I sigh and lean against the counter, crossing my arms. She pulls a large square of gauze from a packet to prepare it next.
I look right at her, hoping I can say what I’m about to say without turning her against me. I won’t leave Sarai alone with her if she thinks I chose Safe House Nine over her because of something as absurd as her age. Samantha is a killer. And a woman who feels scorned who is also a killer is a fatal combination.
“I chose Nine because she was a whore and proud of it,” I say, laying the truth out the way it needs to be, to make her understand. “I couldn’t use you like she let me use her. Because you were and still are my friend. I hope you understand.”
She laughs lightly. “You don’t have any friends, Victor.”
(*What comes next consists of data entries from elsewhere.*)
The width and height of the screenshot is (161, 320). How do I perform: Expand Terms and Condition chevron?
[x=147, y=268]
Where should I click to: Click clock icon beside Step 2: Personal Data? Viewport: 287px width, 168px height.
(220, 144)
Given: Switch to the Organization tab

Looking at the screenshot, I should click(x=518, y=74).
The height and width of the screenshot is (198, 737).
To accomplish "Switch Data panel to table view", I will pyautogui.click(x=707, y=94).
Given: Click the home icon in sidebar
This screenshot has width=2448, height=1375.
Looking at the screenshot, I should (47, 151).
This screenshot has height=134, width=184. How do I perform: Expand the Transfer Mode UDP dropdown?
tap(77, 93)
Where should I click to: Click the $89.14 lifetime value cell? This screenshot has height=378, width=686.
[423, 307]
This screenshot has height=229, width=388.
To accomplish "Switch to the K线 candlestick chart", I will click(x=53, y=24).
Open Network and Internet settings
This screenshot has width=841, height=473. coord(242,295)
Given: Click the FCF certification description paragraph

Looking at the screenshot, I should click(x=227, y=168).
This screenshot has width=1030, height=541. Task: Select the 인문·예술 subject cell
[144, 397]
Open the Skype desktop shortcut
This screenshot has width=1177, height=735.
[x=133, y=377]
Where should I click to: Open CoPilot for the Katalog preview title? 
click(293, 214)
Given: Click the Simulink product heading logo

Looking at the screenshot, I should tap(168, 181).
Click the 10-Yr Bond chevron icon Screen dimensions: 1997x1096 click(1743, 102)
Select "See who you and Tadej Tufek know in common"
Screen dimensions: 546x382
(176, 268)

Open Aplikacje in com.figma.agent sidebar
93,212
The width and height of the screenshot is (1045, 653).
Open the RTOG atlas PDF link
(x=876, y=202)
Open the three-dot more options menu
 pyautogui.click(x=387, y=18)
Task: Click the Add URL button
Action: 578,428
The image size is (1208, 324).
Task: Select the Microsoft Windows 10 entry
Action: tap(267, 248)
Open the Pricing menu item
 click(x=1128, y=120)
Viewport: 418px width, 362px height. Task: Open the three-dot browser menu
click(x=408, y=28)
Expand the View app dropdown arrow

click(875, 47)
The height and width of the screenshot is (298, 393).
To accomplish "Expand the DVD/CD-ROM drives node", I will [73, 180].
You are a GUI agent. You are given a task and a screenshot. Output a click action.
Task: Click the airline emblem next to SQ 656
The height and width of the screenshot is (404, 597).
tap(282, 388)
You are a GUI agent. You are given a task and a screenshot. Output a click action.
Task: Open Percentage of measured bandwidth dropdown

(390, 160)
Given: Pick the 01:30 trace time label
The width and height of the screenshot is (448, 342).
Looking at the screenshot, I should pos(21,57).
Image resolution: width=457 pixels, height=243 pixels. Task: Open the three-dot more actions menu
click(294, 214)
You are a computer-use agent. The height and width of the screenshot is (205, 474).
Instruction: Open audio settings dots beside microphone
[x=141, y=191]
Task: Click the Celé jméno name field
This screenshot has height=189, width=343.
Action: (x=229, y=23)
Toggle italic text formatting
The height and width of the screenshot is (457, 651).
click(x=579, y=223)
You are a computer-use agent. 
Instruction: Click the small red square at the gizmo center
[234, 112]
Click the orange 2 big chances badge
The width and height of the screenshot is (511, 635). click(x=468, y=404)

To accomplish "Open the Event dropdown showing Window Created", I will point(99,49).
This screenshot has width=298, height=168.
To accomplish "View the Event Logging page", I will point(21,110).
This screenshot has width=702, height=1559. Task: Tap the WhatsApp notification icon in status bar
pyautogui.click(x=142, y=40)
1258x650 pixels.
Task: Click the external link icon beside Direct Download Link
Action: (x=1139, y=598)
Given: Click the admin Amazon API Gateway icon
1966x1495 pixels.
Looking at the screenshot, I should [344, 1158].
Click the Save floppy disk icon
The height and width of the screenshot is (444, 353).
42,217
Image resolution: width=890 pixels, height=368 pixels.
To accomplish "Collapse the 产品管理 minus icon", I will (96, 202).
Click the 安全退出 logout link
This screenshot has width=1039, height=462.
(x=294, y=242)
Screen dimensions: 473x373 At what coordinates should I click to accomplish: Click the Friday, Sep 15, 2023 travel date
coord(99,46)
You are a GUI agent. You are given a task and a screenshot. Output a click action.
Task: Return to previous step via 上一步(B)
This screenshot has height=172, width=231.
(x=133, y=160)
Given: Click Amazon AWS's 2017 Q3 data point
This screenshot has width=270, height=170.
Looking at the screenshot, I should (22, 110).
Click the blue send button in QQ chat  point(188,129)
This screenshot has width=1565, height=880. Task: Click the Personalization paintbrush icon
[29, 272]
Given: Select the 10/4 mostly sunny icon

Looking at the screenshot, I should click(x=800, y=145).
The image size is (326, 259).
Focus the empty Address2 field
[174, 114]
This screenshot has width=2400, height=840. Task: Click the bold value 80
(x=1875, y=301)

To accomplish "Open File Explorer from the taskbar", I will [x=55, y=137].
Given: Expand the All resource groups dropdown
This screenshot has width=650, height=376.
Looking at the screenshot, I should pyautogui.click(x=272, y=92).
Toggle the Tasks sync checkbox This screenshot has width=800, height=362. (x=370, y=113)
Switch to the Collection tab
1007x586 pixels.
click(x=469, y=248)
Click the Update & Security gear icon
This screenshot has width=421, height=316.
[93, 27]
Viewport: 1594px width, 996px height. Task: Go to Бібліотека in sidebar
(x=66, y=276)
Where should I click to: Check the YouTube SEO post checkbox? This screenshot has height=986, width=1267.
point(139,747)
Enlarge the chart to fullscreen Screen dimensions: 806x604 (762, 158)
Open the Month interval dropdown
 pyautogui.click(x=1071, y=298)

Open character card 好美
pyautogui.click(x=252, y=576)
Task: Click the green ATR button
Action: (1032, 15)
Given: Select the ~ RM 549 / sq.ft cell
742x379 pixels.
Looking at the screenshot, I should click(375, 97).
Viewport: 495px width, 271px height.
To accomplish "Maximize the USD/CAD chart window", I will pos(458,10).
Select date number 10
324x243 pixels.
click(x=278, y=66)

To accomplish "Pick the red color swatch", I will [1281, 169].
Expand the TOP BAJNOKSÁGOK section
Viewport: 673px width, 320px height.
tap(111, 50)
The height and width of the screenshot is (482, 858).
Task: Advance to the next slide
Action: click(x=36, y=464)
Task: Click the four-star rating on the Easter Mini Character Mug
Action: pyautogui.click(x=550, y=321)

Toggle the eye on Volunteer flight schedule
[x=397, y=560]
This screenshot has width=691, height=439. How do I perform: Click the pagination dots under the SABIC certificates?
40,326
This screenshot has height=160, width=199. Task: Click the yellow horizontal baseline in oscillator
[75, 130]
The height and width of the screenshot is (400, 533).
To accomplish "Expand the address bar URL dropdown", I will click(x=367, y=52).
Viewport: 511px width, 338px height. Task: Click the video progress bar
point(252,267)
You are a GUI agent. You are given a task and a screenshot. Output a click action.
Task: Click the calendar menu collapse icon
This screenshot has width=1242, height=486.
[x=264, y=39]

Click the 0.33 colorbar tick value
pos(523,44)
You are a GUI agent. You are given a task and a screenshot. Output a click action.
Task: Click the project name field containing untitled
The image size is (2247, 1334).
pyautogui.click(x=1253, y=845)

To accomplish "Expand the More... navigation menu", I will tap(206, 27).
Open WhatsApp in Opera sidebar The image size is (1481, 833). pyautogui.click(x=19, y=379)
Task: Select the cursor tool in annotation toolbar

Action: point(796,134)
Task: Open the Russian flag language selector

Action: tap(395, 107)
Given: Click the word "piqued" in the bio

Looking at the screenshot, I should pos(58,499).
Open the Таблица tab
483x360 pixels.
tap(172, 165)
Her gaze skirts me as she places the gauze over the wound and presses two strips of dressing tape along its edges. Then she raises up the rest of the way and looks at me with thoughtful green eyes. I feel the same thing in her eyes that I always felt when I came here, when I slept with her. She might have been someone who could fall in love with me, if I had let it go that far. She started getting too close and I couldn’t let that happen. She had always been kind to me. She was different from the others who were more like myself and are only interested in sex. Because anything more is not only reckless and dangerous and foolish, but is completely unacceptable.
“Who do you think you’re fooling, Victor?” she asks with a playful, yet inoffensive smile.
I pull the towel the rest of the way back over my hips, tucking it in on itself at the waist.
“What do you mean?” I ask, looking upon her curiously.
Samantha starts clearing the countertop of the bandage leftovers and rinsing the blood and iodine down the sink with a burst of water.
“That girl down the hall,” she says. “Izabel. Of course we both know that’s not her real name, but regardless, what the hell are you doing with her?” She drops a handful of bloody tissues into the wastebasket beside the toilet.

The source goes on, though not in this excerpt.